(Stored data)
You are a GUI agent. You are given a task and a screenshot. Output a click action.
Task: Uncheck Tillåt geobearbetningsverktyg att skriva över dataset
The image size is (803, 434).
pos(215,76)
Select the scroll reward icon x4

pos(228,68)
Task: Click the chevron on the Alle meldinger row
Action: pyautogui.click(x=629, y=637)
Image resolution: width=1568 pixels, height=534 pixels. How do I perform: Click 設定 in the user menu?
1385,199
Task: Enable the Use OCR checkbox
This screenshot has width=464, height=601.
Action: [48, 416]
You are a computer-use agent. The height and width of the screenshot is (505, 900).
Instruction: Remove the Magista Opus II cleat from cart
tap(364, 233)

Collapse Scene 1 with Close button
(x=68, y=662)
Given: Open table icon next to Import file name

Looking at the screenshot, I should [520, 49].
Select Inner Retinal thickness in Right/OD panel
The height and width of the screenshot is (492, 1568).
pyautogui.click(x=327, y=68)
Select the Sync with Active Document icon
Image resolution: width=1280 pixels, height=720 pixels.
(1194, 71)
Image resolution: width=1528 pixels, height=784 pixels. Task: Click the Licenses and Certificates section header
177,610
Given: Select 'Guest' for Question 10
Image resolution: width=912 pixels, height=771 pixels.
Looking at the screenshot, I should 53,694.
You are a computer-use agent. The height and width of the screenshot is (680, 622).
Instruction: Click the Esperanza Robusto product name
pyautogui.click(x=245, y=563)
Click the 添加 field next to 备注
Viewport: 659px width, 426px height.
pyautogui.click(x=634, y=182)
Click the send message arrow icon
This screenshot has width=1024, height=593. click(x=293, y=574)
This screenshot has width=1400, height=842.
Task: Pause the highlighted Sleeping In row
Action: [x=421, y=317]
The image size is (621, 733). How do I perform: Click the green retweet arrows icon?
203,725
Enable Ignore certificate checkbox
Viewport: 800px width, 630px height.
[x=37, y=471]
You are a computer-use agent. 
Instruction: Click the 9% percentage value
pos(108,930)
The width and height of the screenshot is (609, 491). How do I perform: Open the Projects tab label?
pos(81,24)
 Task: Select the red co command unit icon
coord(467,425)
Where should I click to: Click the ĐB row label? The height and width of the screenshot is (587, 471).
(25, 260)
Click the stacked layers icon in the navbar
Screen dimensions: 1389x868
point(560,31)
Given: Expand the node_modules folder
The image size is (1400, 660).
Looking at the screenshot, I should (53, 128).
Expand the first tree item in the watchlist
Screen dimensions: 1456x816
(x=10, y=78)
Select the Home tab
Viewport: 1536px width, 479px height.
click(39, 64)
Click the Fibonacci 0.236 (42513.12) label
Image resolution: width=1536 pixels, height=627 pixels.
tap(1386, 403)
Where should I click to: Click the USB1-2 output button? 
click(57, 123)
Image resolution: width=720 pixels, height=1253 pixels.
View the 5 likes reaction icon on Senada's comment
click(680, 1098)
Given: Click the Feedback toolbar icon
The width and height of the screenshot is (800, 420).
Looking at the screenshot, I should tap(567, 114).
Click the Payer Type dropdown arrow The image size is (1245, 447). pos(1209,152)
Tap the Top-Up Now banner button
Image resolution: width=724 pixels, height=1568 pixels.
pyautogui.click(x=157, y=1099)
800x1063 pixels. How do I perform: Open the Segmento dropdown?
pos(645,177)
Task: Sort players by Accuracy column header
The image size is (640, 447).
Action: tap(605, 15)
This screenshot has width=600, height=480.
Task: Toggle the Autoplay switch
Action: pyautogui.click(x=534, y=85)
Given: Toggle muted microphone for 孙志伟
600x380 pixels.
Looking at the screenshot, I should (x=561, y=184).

● **Requirement**:
When you reach the end of the data above, set it all down again unchanged.

● **Exercise output**:
You are a GUI agent. You are given a task and a screenshot. Output a click action.
Task: Uncheck Tillåt geobearbetningsverktyg att skriva över dataset
The image size is (803, 434).
pos(215,76)
Select the scroll reward icon x4

pos(228,68)
Task: Click the chevron on the Alle meldinger row
Action: pyautogui.click(x=629, y=637)
Image resolution: width=1568 pixels, height=534 pixels. How do I perform: Click 設定 in the user menu?
1385,199
Task: Enable the Use OCR checkbox
This screenshot has width=464, height=601.
Action: [48, 416]
You are a computer-use agent. The height and width of the screenshot is (505, 900).
Instruction: Remove the Magista Opus II cleat from cart
tap(364, 233)

Collapse Scene 1 with Close button
(x=68, y=662)
Given: Open table icon next to Import file name

Looking at the screenshot, I should [520, 49].
Select Inner Retinal thickness in Right/OD panel
The height and width of the screenshot is (492, 1568).
pyautogui.click(x=327, y=68)
Select the Sync with Active Document icon
Image resolution: width=1280 pixels, height=720 pixels.
(1194, 71)
Image resolution: width=1528 pixels, height=784 pixels. Task: Click the Licenses and Certificates section header
177,610
Given: Select 'Guest' for Question 10
Image resolution: width=912 pixels, height=771 pixels.
Looking at the screenshot, I should 53,694.
You are a computer-use agent. The height and width of the screenshot is (680, 622).
Instruction: Click the Esperanza Robusto product name
pyautogui.click(x=245, y=563)
Click the 添加 field next to 备注
Viewport: 659px width, 426px height.
pyautogui.click(x=634, y=182)
Click the send message arrow icon
This screenshot has width=1024, height=593. click(x=293, y=574)
This screenshot has width=1400, height=842.
Task: Pause the highlighted Sleeping In row
Action: [x=421, y=317]
The image size is (621, 733). How do I perform: Click the green retweet arrows icon?
203,725
Enable Ignore certificate checkbox
Viewport: 800px width, 630px height.
[x=37, y=471]
You are a computer-use agent. 
Instruction: Click the 9% percentage value
pos(108,930)
The width and height of the screenshot is (609, 491). How do I perform: Open the Projects tab label?
pos(81,24)
 Task: Select the red co command unit icon
coord(467,425)
Where should I click to: Click the ĐB row label? The height and width of the screenshot is (587, 471).
(25, 260)
Click the stacked layers icon in the navbar
Screen dimensions: 1389x868
point(560,31)
Given: Expand the node_modules folder
The image size is (1400, 660).
Looking at the screenshot, I should (53, 128).
Expand the first tree item in the watchlist
Screen dimensions: 1456x816
(x=10, y=78)
Select the Home tab
Viewport: 1536px width, 479px height.
click(39, 64)
Click the Fibonacci 0.236 (42513.12) label
Image resolution: width=1536 pixels, height=627 pixels.
tap(1386, 403)
Where should I click to: Click the USB1-2 output button? 
click(57, 123)
Image resolution: width=720 pixels, height=1253 pixels.
View the 5 likes reaction icon on Senada's comment
click(680, 1098)
Given: Click the Feedback toolbar icon
The width and height of the screenshot is (800, 420).
Looking at the screenshot, I should tap(567, 114).
Click the Payer Type dropdown arrow The image size is (1245, 447). pos(1209,152)
Tap the Top-Up Now banner button
Image resolution: width=724 pixels, height=1568 pixels.
pyautogui.click(x=157, y=1099)
800x1063 pixels. How do I perform: Open the Segmento dropdown?
pos(645,177)
Task: Sort players by Accuracy column header
The image size is (640, 447).
Action: tap(605, 15)
This screenshot has width=600, height=480.
Task: Toggle the Autoplay switch
Action: pyautogui.click(x=534, y=85)
Given: Toggle muted microphone for 孙志伟
600x380 pixels.
Looking at the screenshot, I should (x=561, y=184).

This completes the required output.